Last December, on a bitterly cold and snowy Saturday, thousands of people packed Canalside to welcome the new USS Little Rock into the Navy.
Next month, near a naval base across the country, sailors and civilians will hold a wake for another ship with close ties to Buffalo.
The USS Buffalo, a Los Angeles-class fast-attack submarine that launched in 1982, has concluded its service with the Navy.
It’s a somber final act for a sub whose name provided a badly needed shot of hometown pride. The ship carried the Queen City’s name to the other side of the world, completing key missions from the Cold War to the War on Terror.
“Buffalo, in its true spirit, went overboard at the launch and everything else,” said James F. Dentinger, the local developer whose late father, Fred, was a key link between naval officials and this area for many years.
Workers now are carefully removing the Buffalo’s nuclear reactor and, following its decommissioning, will scrap the ship.
But before that happens, a group of Western New Yorkers will join crew members past and present in July in Washington State to eulogize the USS Buffalo.
“It completes the circle in a very dignified way,” said Maurice L. “Moe” Naylon III, chairman of the local USS Little Rock Commissioning Committee.
This submarine is the third U.S. ship named after Buffalo, according to Navy history. The first served as a patrol vessel and flotilla flagship during the War of 1812. The second served in the early 20th century and as a destroyer tender during World War I before its decommissioning in 1922.
Jack Kemp, for many years as an influential Republican member of Congress from Hamburg, is credited with winning the Defense Department’s approval to name another ship after Buffalo.
The keel for the 360-foot-long sub was laid in 1980 at the Newport News Shipbuilding Yard in Newport News, Va. Construction was finished two years later at a cost of an estimated $333 million, or more than $868 million today.

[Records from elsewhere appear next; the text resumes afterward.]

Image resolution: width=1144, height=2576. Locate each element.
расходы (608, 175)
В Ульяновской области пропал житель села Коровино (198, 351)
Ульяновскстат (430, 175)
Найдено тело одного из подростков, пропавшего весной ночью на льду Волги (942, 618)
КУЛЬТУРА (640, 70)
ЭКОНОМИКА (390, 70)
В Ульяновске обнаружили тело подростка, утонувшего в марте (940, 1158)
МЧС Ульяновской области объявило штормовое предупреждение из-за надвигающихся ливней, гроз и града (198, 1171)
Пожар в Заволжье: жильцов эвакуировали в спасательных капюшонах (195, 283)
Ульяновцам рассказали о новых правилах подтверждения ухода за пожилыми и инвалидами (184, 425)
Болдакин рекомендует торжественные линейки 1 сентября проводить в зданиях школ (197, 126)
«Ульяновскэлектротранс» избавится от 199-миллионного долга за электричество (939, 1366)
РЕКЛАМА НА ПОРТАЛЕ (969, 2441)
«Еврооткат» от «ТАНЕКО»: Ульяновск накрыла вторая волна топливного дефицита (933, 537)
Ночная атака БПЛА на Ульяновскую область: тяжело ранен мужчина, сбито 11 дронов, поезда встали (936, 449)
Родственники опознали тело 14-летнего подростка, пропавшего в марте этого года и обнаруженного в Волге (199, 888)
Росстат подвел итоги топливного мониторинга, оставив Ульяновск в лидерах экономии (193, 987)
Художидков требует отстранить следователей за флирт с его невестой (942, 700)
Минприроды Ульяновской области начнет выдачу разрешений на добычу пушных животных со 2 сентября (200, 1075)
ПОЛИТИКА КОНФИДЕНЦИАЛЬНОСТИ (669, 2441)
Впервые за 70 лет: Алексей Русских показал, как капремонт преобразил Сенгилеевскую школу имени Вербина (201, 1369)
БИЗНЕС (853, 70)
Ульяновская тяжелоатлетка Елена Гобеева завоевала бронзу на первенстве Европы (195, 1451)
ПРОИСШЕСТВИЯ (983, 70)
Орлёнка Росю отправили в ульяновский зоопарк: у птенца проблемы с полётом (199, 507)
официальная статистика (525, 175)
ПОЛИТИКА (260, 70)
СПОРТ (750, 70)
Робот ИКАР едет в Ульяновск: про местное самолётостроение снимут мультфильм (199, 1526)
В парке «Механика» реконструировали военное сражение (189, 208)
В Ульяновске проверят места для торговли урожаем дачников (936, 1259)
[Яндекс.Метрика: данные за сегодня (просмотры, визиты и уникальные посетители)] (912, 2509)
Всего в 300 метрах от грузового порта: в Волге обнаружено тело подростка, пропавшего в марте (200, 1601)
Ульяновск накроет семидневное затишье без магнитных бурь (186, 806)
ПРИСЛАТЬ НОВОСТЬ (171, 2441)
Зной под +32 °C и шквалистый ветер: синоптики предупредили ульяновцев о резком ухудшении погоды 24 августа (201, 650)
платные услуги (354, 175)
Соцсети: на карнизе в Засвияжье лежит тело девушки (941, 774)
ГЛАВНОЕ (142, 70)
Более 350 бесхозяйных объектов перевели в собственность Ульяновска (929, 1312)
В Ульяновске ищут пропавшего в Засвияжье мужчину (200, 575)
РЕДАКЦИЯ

Several thousand people traveled from this area to Newport News for the launch on May 8, 1982. Guests included then-Buffalo Mayor Jimmy Griffin and then-Erie County Executive Edward Rutkowski.
Joanne Kemp, the congressman’s wife and ship’s sponsor, broke a bottle of champagne on the ship as it slipped into the water while their son, Jimmy, then 11 years old, stood on the sub’s sail, or tower.
“There was no doubt that this was a really special day and a big deal,” said Jimmy Kemp, now president of the foundation named after his late father.
For Rutkowski and the rest of the local delegation, naming the sub was a boost to a region reeling from a series of blows. The Courier-Express newspaper folded in 1982; Bethlehem Steel Corp. announced it would close its massive plant in Lackawanna; and the Bills that season started a run of six years without making the playoffs.
“That really was a tough time,” Rutkowski said. “It meant an awful lot to us.”
On the sub, Buffalo pride
The USS Buffalo, with the motto “Silent Thunder,” was commissioned on Nov. 5, 1983, at the height of “The Hunt for Red October” days of the Cold War.
Los Angeles-class fast-attack subs like the Buffalo are prepared to wage war against other subs and surface ships, launch mines and gliders and conduct surveillance and reconnaissance, according to the Navy.
“Attack submarines are very versatile,” said Mike Hewitt, a retired Navy captain and the Buffalo’s first commander.
A part of the Pacific Fleet’s submarine force, the USS Buffalo was stationed at Pearl Harbor, Hawaii, and Guam.
Buffalo embraced the sub. The original crew received “Talking Proud” bumper stickers. Bills- and other Buffalo-themed memorabilia filled the ship.
“There was a Kittinger rocking chair that was given to each skipper for their house that still exists,” James Dentinger said.